🤖 AI Summary
This study addresses the challenge that conventional variable selection methods struggle to control the false discovery rate (FDR) when predictors are highly correlated and often erroneously discard entire groups of related variables, thereby impairing predictive performance. To overcome this, the authors propose a hierarchical ensemble variable selection framework: variables are first grouped via hierarchical clustering, and each group is then tested for the presence of any non-zero effect, allowing any member to serve as a proxy. This approach uniquely integrates ensemble selection with hierarchical clustering into an FDR-controlling framework—extending beyond prior methods limited to family-wise error rate (FWER) control—and employs a generalized Benjamini–Hochberg/Yekutieli step-up procedure to account for logical dependencies among composite hypotheses.
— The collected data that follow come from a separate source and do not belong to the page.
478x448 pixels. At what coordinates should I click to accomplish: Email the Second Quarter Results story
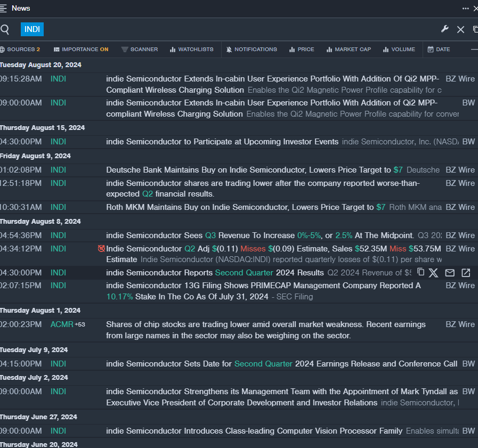click(450, 273)
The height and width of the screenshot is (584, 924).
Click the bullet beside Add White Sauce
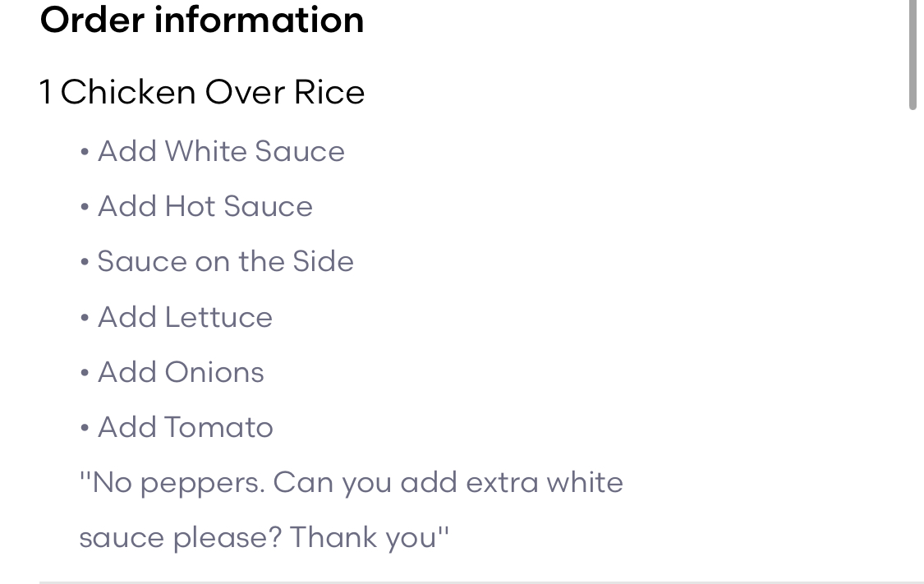click(85, 152)
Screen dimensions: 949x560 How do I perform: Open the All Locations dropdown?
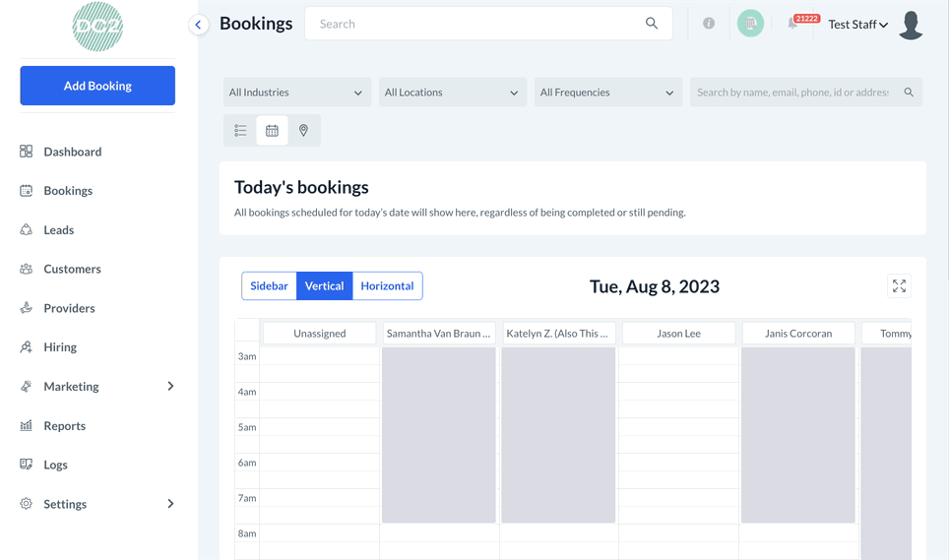pyautogui.click(x=453, y=93)
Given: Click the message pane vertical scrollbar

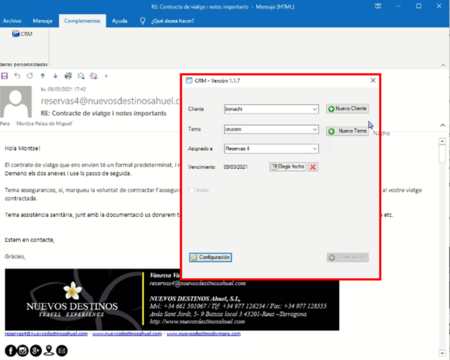Looking at the screenshot, I should (x=442, y=247).
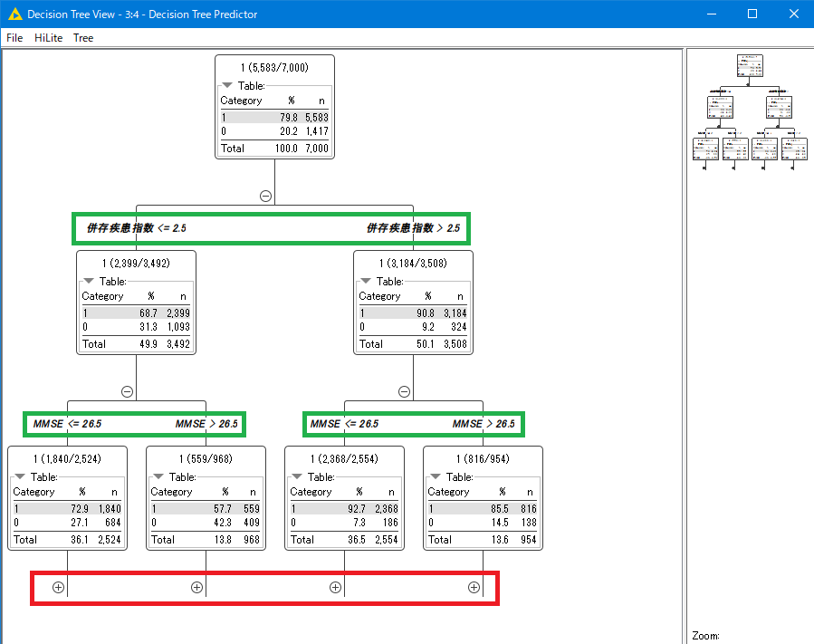Collapse the root node's minus icon
The height and width of the screenshot is (644, 814).
pos(265,196)
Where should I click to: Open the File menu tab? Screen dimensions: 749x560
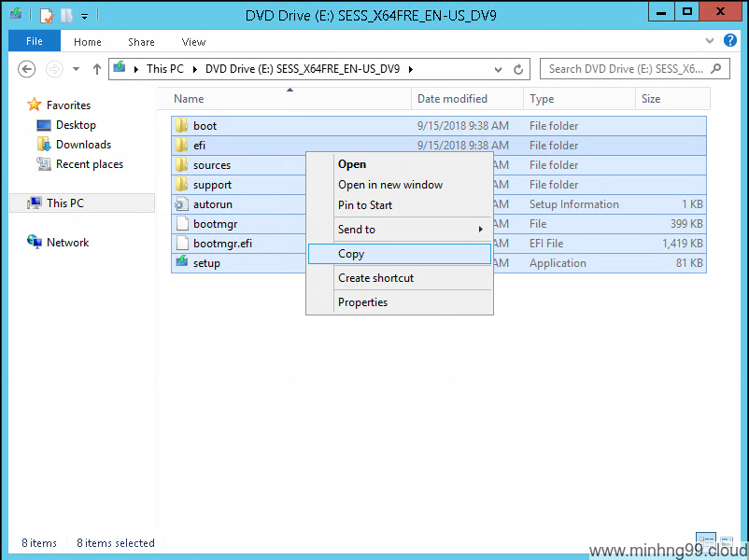click(x=34, y=42)
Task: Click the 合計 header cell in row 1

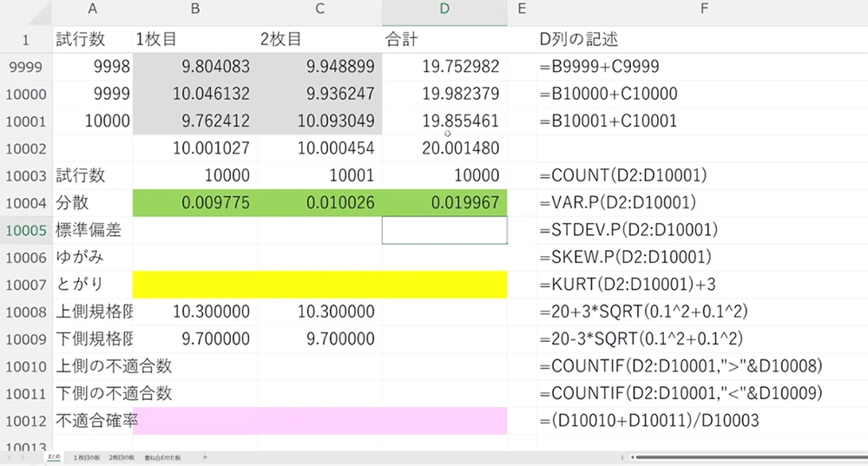Action: pyautogui.click(x=444, y=39)
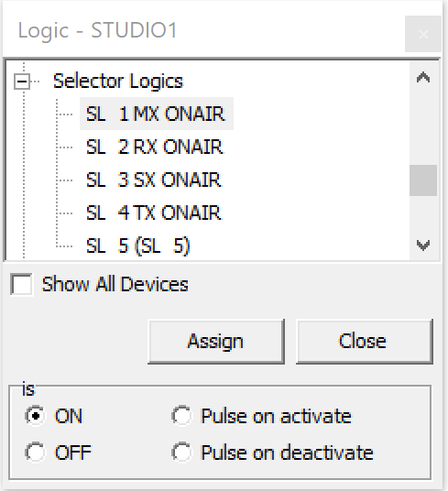The width and height of the screenshot is (448, 491).
Task: Click the scrollbar track above the thumb
Action: tap(423, 128)
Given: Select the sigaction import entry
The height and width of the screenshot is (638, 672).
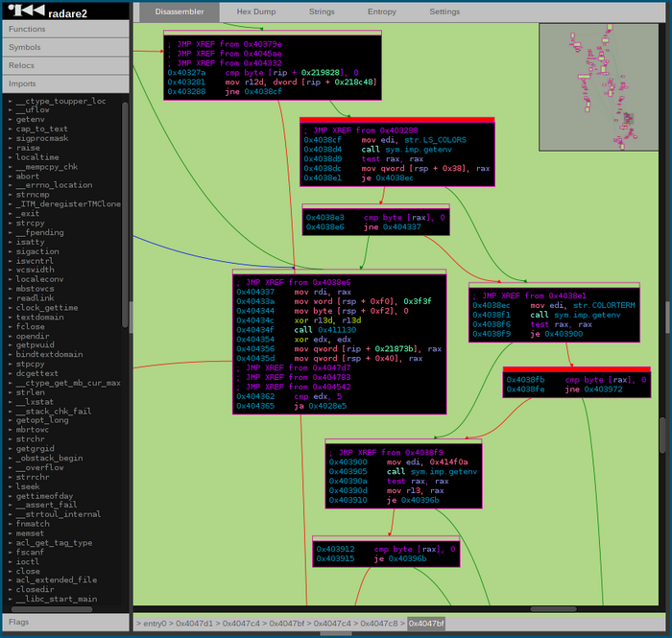Looking at the screenshot, I should pos(38,250).
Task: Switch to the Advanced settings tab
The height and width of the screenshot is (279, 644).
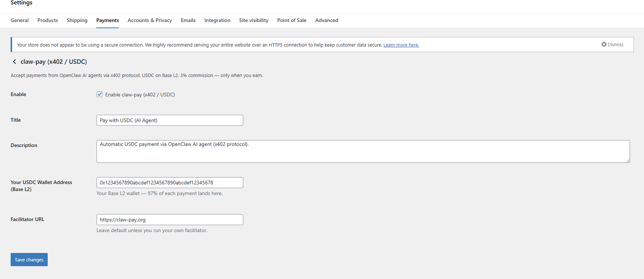Action: click(326, 20)
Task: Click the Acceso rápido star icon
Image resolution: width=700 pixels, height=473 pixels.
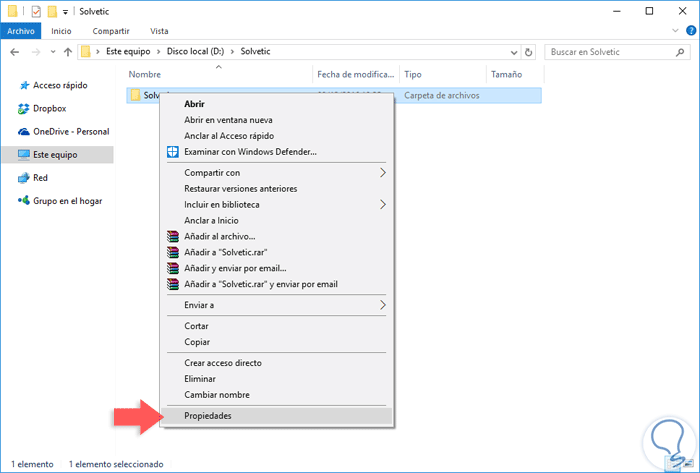Action: click(24, 85)
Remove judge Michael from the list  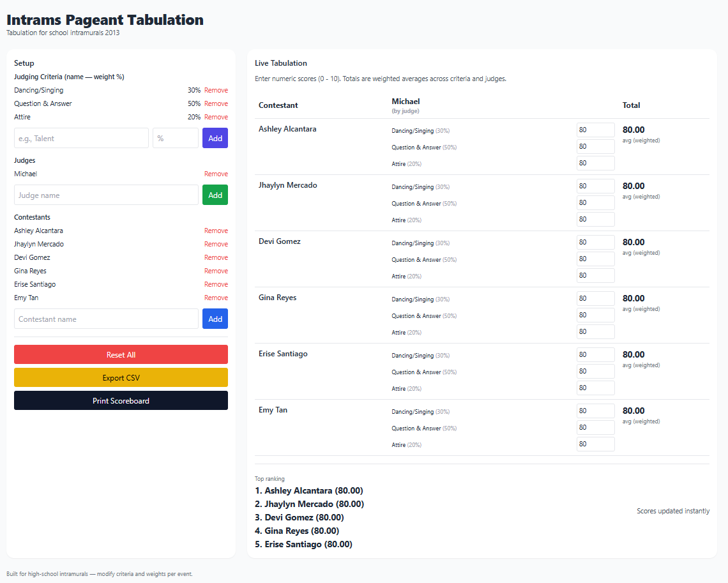click(216, 174)
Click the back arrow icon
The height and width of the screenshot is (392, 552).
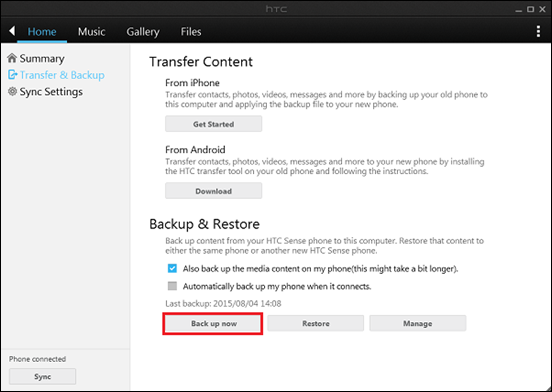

Simulations and empirical analyses demonstrate that the method achieves strict FDR control while substantially improving statistical power, yielding richer and more predictive variable selections.
📝 Abstract
Controlling the false discovery rate (FDR) in variable selection becomes challenging when predictors are correlated, as existing methods often exclude all members of correlated groups and consequently perform poorly for prediction. We introduce a new setwise variable-selection framework that identifies clusters of potential predictors rather than forcing selection of a single variable. By allowing any member of a selected set to serve as a surrogate predictor, our approach supports strong predictive performance while maintaining rigorous FDR control. We construct sets via hierarchical clustering of predictors based on correlation, then test whether each set contains any non-null effects. Similar clustering and setwise selection have been applied in the familywise error rate (FWER) control regime, but previous research has been unable to overcome the inherent challenges of extending this to the FDR control framework. To control the FDR, we develop substantial generalizations of linear step-up procedures, extending the Benjamini-Hochberg and Benjamini-Yekutieli methods to accommodate the logical dependencies among these composite hypotheses. We prove that these procedures control the FDR at the nominal level and highlight their broader applicability. Simulation studies and real-data analyses show that our methods achieve higher power than existing approaches while preserving FDR control, yielding more informative variable selections and improved predictive models.